Indikator kedua, sebaiknya anda
mencari Franchisor yang telah mempunyai
3 cabang utamanya. Sebab kantor cabang tersebut bisa digunakan sebagai sebuah “laboratorium“ pelatihan franchisee. Yang perlu
diperhatikan lebih jauh dalam hal ini, lokasi dan lingkungan usaha yang berbeda
dari setiap kantor cabang tentunya menghasilkan konsep manajemen berbeda-beda
pula. Kemudian nantinya bisa menjadi sebuah studi kelayakan bagi para calon
franchisee.
Indikator ketiga, apakah
franchisor yang anda pilih telah memiliki brand/merek yang human
minded. Merek merupakan ujung tombak waralaba. Anda juga harus melihat,
apakah franchisor terus menerus
membangun merek dan kualitas produk/jasanya. Dan, sejauh itu, anda juga harus
menelaah kembali, pola promosi apa yang digunakan oleh para franchisor
tersebut.

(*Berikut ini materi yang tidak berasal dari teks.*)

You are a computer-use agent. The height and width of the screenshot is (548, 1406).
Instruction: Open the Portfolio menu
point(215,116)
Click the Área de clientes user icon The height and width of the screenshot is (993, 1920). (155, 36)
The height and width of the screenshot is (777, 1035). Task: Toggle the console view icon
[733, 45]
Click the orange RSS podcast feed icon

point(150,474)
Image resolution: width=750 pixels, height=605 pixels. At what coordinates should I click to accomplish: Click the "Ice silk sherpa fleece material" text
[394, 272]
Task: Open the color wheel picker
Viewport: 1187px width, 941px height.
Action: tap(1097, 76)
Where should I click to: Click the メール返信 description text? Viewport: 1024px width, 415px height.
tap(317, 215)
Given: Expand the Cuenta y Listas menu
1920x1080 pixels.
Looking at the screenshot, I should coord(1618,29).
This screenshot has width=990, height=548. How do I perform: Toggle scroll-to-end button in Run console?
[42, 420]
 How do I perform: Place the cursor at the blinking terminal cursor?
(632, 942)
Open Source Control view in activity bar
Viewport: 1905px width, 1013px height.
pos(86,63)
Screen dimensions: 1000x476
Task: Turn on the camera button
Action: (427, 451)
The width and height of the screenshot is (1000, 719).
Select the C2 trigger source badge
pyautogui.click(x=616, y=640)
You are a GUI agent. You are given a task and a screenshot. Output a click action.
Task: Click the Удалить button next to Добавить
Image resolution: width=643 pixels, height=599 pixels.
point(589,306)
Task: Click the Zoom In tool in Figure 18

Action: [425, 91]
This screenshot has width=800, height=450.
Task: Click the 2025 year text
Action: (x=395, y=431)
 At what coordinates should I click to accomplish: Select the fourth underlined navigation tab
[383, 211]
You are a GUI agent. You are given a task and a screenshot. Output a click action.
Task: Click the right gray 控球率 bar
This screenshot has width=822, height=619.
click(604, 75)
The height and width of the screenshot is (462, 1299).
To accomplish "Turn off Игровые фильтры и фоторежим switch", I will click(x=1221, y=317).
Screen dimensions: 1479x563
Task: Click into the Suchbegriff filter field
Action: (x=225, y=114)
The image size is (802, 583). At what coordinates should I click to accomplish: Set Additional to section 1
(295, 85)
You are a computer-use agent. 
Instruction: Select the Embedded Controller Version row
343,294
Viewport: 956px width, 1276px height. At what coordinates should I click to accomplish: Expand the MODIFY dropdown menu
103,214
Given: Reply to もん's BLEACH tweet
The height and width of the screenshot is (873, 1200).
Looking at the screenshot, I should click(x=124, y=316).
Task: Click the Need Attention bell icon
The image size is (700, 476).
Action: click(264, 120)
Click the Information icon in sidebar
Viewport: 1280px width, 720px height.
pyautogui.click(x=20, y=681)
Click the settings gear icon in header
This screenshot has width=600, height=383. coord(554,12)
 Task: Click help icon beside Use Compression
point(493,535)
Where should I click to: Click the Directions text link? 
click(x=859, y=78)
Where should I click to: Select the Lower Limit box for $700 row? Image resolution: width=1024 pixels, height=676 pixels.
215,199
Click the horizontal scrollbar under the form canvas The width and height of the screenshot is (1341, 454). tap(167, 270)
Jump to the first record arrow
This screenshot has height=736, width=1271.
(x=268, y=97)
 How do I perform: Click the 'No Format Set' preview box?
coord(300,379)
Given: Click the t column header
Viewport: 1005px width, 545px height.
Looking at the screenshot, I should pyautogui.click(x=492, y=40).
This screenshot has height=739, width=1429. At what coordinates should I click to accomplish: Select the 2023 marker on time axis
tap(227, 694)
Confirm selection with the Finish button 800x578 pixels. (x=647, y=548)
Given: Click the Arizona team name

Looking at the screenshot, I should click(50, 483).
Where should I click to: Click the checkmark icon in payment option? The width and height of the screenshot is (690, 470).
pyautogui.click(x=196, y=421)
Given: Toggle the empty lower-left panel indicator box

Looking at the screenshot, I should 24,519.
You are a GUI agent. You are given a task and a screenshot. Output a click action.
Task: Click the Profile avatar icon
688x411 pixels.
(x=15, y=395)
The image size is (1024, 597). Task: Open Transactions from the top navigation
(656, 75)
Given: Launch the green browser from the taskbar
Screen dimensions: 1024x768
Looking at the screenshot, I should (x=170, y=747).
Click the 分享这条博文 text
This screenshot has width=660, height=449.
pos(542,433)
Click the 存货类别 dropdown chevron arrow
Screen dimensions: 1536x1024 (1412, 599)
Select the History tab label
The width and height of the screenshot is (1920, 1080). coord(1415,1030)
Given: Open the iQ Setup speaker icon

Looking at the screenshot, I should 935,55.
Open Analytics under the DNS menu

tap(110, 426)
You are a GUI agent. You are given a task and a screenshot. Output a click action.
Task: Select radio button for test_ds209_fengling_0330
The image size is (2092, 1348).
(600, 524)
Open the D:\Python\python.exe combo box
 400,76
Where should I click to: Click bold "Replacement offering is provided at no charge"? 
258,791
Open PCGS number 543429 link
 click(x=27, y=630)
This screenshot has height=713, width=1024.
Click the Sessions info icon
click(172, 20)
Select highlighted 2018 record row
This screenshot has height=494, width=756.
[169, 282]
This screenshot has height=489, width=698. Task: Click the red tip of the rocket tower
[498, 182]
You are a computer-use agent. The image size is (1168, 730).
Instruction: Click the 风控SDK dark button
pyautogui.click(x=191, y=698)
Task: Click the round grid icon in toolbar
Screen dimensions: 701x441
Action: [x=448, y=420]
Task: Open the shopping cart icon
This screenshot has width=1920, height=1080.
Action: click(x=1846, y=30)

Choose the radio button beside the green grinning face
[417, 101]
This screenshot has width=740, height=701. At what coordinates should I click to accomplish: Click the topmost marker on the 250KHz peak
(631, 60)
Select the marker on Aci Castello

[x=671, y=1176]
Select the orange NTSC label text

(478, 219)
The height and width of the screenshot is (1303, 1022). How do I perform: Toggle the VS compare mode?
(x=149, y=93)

Karena hakekat waralaba adalah menjual Brand. Sederhananya benar apa
kata pepatah “Tak Kenal Maka Tak Sayang”
Indicator keempat, system bisnis yang mudah dipelajari oleh
calon franchisee. Ini beralasan karena hakekat waralaba adalah ‘menjual
pengalaman sukses’ untuk diajarkan kepada orang lain. Dan kesuksessannya itu di
rumuskan ke dalam suatu system yang dipakai oleh terwaralaba. Ini sangat
mempengaruhi efisiensi dan efektifitas manajemen dari franchisee. Sebab, jika
system bisnis yang dibuatnya kompleks, tentunya akan membutuhkan waktu yang tak
sedikit.
Indikator kelima, cakupan
pasarnya luas atau tidak. Baik produk maupun jasa, ada aspek yang harus
diperhatikan. Apakah produk/jasa itu termasuk kebutuhan primer atau sekunder
? Dan,kembali lagi pada lokasi tempat
yang akan dibuka oleh franchisee. Kira-kira niche pasar mana yang menjadi
prioritas di lingkungan tersebut. Selanjutnya, perhatikan lagi kira-kira apakah
di radius tersebut sudah ada franchisor pesaing dengan jenis usaha yang sama ? Pikir
dan renungkan seberapa dekat anda dengan franchisor yang anda pilih.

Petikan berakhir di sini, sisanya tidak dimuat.